We quickly navigate to our neighboring nail stations before Tiffany sends a glare in our direction. I nearly bump into one of the nail techs, Anh, trying to grab towels from the closet. The six nail techs here seem to always be frantic, not that I blame them. I notice Mom by the register, checking a client out who’s all-teeth when she smiles and thanks Mom for her service.

Summers are the busiest season at Nails By Tiffany. Students have graduation. Women want to get their nails looking prim and polished for their vacations. Lately, there have been more and more men coming into the salon to “treat themselves” (their words) to a basic mani-pedi. Lai and I exchange a smile every time we ring a male client up and notice the way his eyes bulge when he realizes he spent $60—before tip—on this indulgence.

After prepping our stations, we call over the next clients. Across from us sit a mother and her 30-something-year-old daughter, Jill and Janet, who visit the salon once a month. It’s their ritual, their monthly mother-daughter bonding, as they call it. Funny. A nail salon is the last place Mom would go to kick her feet up and bond with her only daughter.

“Your mom told me you girls just graduated high school,” Jill says, smiling at me and then at Lai. I reach for my clippers. Her Southern accent is palpable, like honey on white bread. But her next question is anything but sweet and syrupy. “Now, what are your plans?”

I let Lai speak first.

“I’m getting a cosmetology license,” she says proudly. The answer comes naturally. It always has. She’s wanted to be a nail artist since we were kids. Before Instagram and before she knew you could get famous for it like Jenny Bui, somehow Lai’s always had her life figured out.

“Well, when you open your nail salon, call me,” Jill says to Lai, the smile on her face never wavering. She turns to me, expectantly. Though I know she means well, I’d rather drink nail polish remover than talk about my future.

“I’m taking classes at H-Tech this fall,” I say, keeping it vague. While it’s true I’ll be at Hurston Technical Community College, I don’t mention the email that’s coming, the decision that’s supposed to shape my future. My Plan C, but a plan nonetheless.

I don’t look up from Janet’s hands, but I can sense the smile in Jill’s voice. “You girls are so hard-working. Your mothers must be very proud.”

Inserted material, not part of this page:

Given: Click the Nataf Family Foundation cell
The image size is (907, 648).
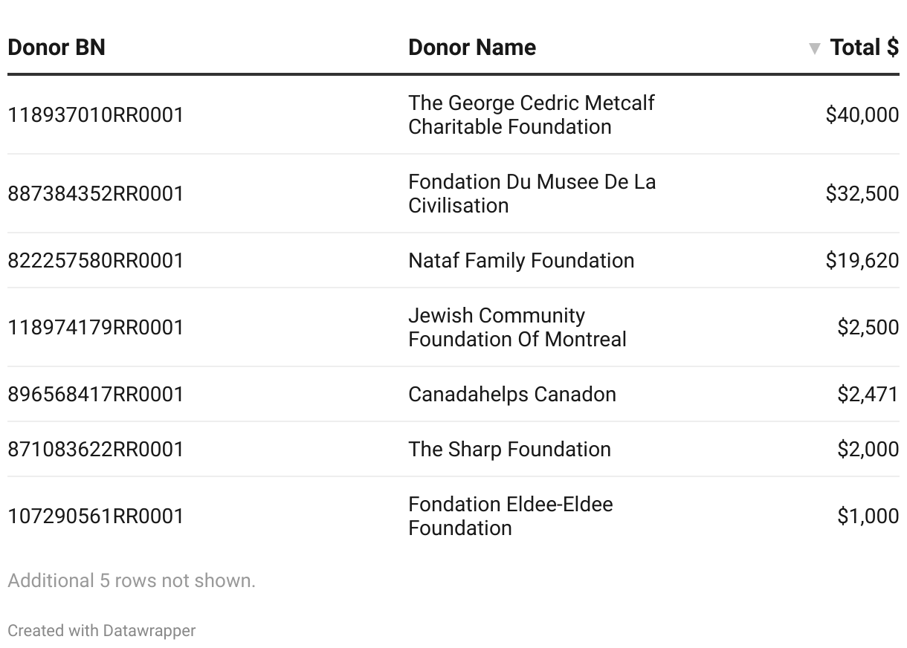Looking at the screenshot, I should coord(521,261).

And that’s the end of my conversation with Jill. She and Janet start talking about the latest episode of The Bachelor. Lai joins in. I’ve never been one to banter with clients. I don’t know what we’d talk about, seeing as I don’t keep up with reality TV or celebrity gossip. Plus, this job requires all of my focus. I’m still learning from a mistake I made my first week here when I clipped a woman’s nails too close to her nail bed. As a regular, the woman forgave me, even tipped me, but had it been a new client, I probably would have been sent to Yelp hell.

“Do you wanna do something this weekend?” Lai asks during a lull between clients. Our four o’clocks just became no-shows. We have two more appointments lined up and who knows how many walk-ins. I pull out two granola bars from my apron, one for me, the other for Lai. We both rip ours open. We don’t eat dinner until we get off around eight, just before sunset.

“Like what?” I say.

“The mall?” Lai offers.

“Too crowded.”

“The park?”

“Too hot.”

We chew thoughtfully. I scrape the oats and peanut butter from the roof of my mouth.

“Wanna see a movie?” I offer.

“What’s playing?” she asks. “No rom-coms. Unless Timothée Chalamet is in it.”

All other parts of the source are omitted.